**Listed entries**
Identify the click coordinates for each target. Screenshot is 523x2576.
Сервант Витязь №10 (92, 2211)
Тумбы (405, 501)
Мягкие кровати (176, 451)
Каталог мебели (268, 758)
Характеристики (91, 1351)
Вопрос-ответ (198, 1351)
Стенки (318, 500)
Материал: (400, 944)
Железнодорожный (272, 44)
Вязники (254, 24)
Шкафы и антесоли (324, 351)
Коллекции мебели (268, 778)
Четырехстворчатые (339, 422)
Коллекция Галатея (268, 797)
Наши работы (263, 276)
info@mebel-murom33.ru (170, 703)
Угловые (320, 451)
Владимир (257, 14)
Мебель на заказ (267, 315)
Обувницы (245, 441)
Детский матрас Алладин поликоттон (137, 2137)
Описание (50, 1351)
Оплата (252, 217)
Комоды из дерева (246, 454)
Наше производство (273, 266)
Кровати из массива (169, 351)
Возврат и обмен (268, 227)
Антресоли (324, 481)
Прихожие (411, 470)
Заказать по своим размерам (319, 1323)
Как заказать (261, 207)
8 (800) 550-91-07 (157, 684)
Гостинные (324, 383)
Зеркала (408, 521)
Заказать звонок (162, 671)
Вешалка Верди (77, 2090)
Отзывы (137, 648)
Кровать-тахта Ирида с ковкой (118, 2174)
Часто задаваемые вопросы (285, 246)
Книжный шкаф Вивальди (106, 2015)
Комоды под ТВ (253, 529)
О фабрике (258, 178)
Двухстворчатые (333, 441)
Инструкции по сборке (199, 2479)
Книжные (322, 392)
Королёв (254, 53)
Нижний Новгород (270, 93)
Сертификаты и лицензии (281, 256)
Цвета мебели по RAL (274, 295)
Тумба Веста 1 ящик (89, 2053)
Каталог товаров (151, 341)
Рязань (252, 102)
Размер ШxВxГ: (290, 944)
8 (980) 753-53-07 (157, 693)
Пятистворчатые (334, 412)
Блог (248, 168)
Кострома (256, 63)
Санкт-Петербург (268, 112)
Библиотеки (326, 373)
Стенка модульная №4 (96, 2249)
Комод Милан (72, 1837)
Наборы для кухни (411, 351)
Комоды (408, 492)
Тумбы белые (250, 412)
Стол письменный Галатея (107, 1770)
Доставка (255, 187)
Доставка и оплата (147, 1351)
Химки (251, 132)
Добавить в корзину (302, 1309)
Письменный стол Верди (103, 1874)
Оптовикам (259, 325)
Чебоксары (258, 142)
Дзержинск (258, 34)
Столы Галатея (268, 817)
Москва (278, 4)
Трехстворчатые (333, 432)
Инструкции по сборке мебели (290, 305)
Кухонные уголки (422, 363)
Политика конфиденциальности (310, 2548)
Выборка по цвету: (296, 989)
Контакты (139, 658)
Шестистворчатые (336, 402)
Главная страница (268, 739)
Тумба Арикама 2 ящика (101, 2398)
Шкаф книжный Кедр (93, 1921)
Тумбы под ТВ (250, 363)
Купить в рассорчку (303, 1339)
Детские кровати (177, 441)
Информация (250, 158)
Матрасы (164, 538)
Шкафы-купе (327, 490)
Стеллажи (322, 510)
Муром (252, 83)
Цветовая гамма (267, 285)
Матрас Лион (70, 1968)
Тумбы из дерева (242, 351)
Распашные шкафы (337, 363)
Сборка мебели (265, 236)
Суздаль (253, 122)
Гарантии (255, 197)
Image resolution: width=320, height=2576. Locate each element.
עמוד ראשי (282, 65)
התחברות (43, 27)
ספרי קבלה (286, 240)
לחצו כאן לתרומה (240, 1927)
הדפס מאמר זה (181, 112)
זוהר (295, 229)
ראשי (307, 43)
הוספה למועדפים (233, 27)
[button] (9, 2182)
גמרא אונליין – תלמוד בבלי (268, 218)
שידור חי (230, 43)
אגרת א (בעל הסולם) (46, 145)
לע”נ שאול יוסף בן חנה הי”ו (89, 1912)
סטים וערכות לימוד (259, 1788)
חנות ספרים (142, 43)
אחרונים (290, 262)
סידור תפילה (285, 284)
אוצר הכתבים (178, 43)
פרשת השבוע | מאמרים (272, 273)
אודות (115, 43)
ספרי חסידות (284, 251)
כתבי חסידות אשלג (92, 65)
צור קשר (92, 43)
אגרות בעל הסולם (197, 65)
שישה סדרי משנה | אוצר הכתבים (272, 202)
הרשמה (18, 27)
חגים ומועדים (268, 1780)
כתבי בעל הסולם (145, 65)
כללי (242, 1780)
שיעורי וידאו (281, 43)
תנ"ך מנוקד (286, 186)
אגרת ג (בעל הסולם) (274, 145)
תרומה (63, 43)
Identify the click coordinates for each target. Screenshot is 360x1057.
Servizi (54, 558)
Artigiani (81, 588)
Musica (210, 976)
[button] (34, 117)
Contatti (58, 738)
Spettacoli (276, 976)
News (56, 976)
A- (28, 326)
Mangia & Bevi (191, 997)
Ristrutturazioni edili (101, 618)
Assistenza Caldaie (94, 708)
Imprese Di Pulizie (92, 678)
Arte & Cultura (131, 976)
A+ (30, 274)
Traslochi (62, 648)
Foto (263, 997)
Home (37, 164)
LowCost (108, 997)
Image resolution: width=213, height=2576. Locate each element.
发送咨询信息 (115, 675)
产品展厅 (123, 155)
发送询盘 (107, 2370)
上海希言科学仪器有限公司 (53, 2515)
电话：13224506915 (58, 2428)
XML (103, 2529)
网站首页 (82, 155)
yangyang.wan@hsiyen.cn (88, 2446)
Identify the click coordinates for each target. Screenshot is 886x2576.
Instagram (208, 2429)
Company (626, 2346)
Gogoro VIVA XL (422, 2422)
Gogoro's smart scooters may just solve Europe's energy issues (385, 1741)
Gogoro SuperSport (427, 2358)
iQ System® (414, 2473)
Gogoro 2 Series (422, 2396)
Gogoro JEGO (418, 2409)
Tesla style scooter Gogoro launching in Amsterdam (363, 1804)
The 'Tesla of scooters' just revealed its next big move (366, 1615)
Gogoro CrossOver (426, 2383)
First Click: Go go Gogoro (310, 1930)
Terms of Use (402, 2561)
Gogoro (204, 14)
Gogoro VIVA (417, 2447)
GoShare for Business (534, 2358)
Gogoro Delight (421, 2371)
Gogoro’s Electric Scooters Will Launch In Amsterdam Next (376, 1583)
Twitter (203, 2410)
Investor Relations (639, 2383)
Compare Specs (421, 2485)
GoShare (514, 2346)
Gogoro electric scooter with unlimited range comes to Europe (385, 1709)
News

**Activity**
The entire listing is to be printed once more, word for word.

**Answer to this exercise**
Identify the click coordinates for each target. Screenshot is 523x2576.
Сервант Витязь №10 (92, 2211)
Тумбы (405, 501)
Мягкие кровати (176, 451)
Каталог мебели (268, 758)
Характеристики (91, 1351)
Вопрос-ответ (198, 1351)
Стенки (318, 500)
Материал: (400, 944)
Железнодорожный (272, 44)
Вязники (254, 24)
Шкафы и антесоли (324, 351)
Коллекции мебели (268, 778)
Четырехстворчатые (339, 422)
Коллекция Галатея (268, 797)
Наши работы (263, 276)
info@mebel-murom33.ru (170, 703)
Угловые (320, 451)
Владимир (257, 14)
Мебель на заказ (267, 315)
Обувницы (245, 441)
Детский матрас Алладин поликоттон (137, 2137)
Описание (50, 1351)
Оплата (252, 217)
Комоды из дерева (246, 454)
Наше производство (273, 266)
Кровати из массива (169, 351)
Возврат и обмен (268, 227)
Антресоли (324, 481)
Прихожие (411, 470)
Заказать по своим размерам (319, 1323)
Как заказать (261, 207)
8 (800) 550-91-07 (157, 684)
Гостинные (324, 383)
Зеркала (408, 521)
Заказать звонок (162, 671)
Вешалка Верди (77, 2090)
Отзывы (137, 648)
Кровать-тахта Ирида с ковкой (118, 2174)
Часто задаваемые вопросы (285, 246)
Книжный шкаф Вивальди (106, 2015)
Комоды под ТВ (253, 529)
О фабрике (258, 178)
Двухстворчатые (333, 441)
Инструкции по сборке (199, 2479)
Книжные (322, 392)
Королёв (254, 53)
Нижний Новгород (270, 93)
Сертификаты и лицензии (281, 256)
Цвета мебели по RAL (274, 295)
Тумба Веста 1 ящик (89, 2053)
Каталог товаров (151, 341)
Рязань (252, 102)
Размер ШxВxГ: (290, 944)
8 (980) 753-53-07 (157, 693)
Пятистворчатые (334, 412)
Блог (248, 168)
Кострома (256, 63)
Санкт-Петербург (268, 112)
Библиотеки (326, 373)
Стенка модульная №4 (96, 2249)
Комод Милан (72, 1837)
Наборы для кухни (411, 351)
Комоды (408, 492)
Тумбы белые (250, 412)
Стол письменный Галатея (107, 1770)
Доставка (255, 187)
Доставка и оплата (147, 1351)
Химки (251, 132)
Добавить в корзину (302, 1309)
Письменный стол Верди (103, 1874)
Оптовикам (259, 325)
Чебоксары (258, 142)
Дзержинск (258, 34)
Столы Галатея (268, 817)
Москва (278, 4)
Трехстворчатые (333, 432)
Инструкции по сборке мебели (290, 305)
Кухонные уголки (422, 363)
Политика конфиденциальности (310, 2548)
Выборка по цвету: (296, 989)
Контакты (139, 658)
Шестистворчатые (336, 402)
Главная страница (268, 739)
Тумба Арикама 2 ящика (101, 2398)
Шкаф книжный Кедр (93, 1921)
Тумбы под ТВ (250, 363)
Купить в рассорчку (303, 1339)
Детские кровати (177, 441)
Информация (250, 158)
Матрасы (164, 538)
Шкафы-купе (327, 490)
Стеллажи (322, 510)
Муром (252, 83)
Цветовая гамма (267, 285)
Матрас Лион (70, 1968)
Тумбы из дерева (242, 351)
Распашные шкафы (337, 363)
Сборка мебели (265, 236)
Суздаль (253, 122)
Гарантии (255, 197)
Image resolution: width=320, height=2576. Locate each element.
עמוד ראשי (282, 65)
התחברות (43, 27)
ספרי קבלה (286, 240)
לחצו כאן לתרומה (240, 1927)
הדפס מאמר זה (181, 112)
זוהר (295, 229)
ראשי (307, 43)
הוספה למועדפים (233, 27)
[button] (9, 2182)
גמרא אונליין – תלמוד בבלי (268, 218)
שידור חי (230, 43)
אגרת א (בעל הסולם) (46, 145)
לע”נ שאול יוסף בן חנה הי”ו (89, 1912)
סטים וערכות לימוד (259, 1788)
חנות ספרים (142, 43)
אחרונים (290, 262)
סידור תפילה (285, 284)
אוצר הכתבים (178, 43)
פרשת השבוע | מאמרים (272, 273)
אודות (115, 43)
ספרי חסידות (284, 251)
כתבי חסידות אשלג (92, 65)
צור קשר (92, 43)
אגרות בעל הסולם (197, 65)
שישה סדרי משנה | אוצר הכתבים (272, 202)
הרשמה (18, 27)
חגים ומועדים (268, 1780)
כתבי בעל הסולם (145, 65)
כללי (242, 1780)
שיעורי וידאו (281, 43)
תנ"ך מנוקד (286, 186)
אגרת ג (בעל הסולם) (274, 145)
תרומה (63, 43)
Identify the click coordinates for each target. Screenshot is 360x1057.
Servizi (54, 558)
Artigiani (81, 588)
Musica (210, 976)
[button] (34, 117)
Contatti (58, 738)
Spettacoli (276, 976)
News (56, 976)
A- (28, 326)
Mangia & Bevi (191, 997)
Ristrutturazioni edili (101, 618)
Assistenza Caldaie (94, 708)
Imprese Di Pulizie (92, 678)
Arte & Cultura (131, 976)
A+ (30, 274)
Traslochi (62, 648)
Foto (263, 997)
Home (37, 164)
LowCost (108, 997)
Image resolution: width=213, height=2576. Locate each element.
发送咨询信息 (115, 675)
产品展厅 (123, 155)
发送询盘 (107, 2370)
上海希言科学仪器有限公司 (53, 2515)
电话：13224506915 (58, 2428)
XML (103, 2529)
网站首页 (82, 155)
yangyang.wan@hsiyen.cn (88, 2446)
Identify the click coordinates for each target. Screenshot is 886x2576.
Instagram (208, 2429)
Company (626, 2346)
Gogoro VIVA XL (422, 2422)
Gogoro's smart scooters may just solve Europe's energy issues (385, 1741)
Gogoro SuperSport (427, 2358)
iQ System® (414, 2473)
Gogoro 2 Series (422, 2396)
Gogoro JEGO (418, 2409)
Tesla style scooter Gogoro launching in Amsterdam (363, 1804)
The 'Tesla of scooters' just revealed its next big move (366, 1615)
Gogoro CrossOver (426, 2383)
First Click: Go go Gogoro (310, 1930)
Terms of Use (402, 2561)
Gogoro (204, 14)
Gogoro VIVA (417, 2447)
GoShare for Business (534, 2358)
Gogoro Delight (421, 2371)
Gogoro’s Electric Scooters Will Launch In Amsterdam Next (376, 1583)
Twitter (203, 2410)
Investor Relations (639, 2383)
Compare Specs (421, 2485)
GoShare (514, 2346)
Gogoro electric scooter with unlimited range comes to Europe (385, 1709)
News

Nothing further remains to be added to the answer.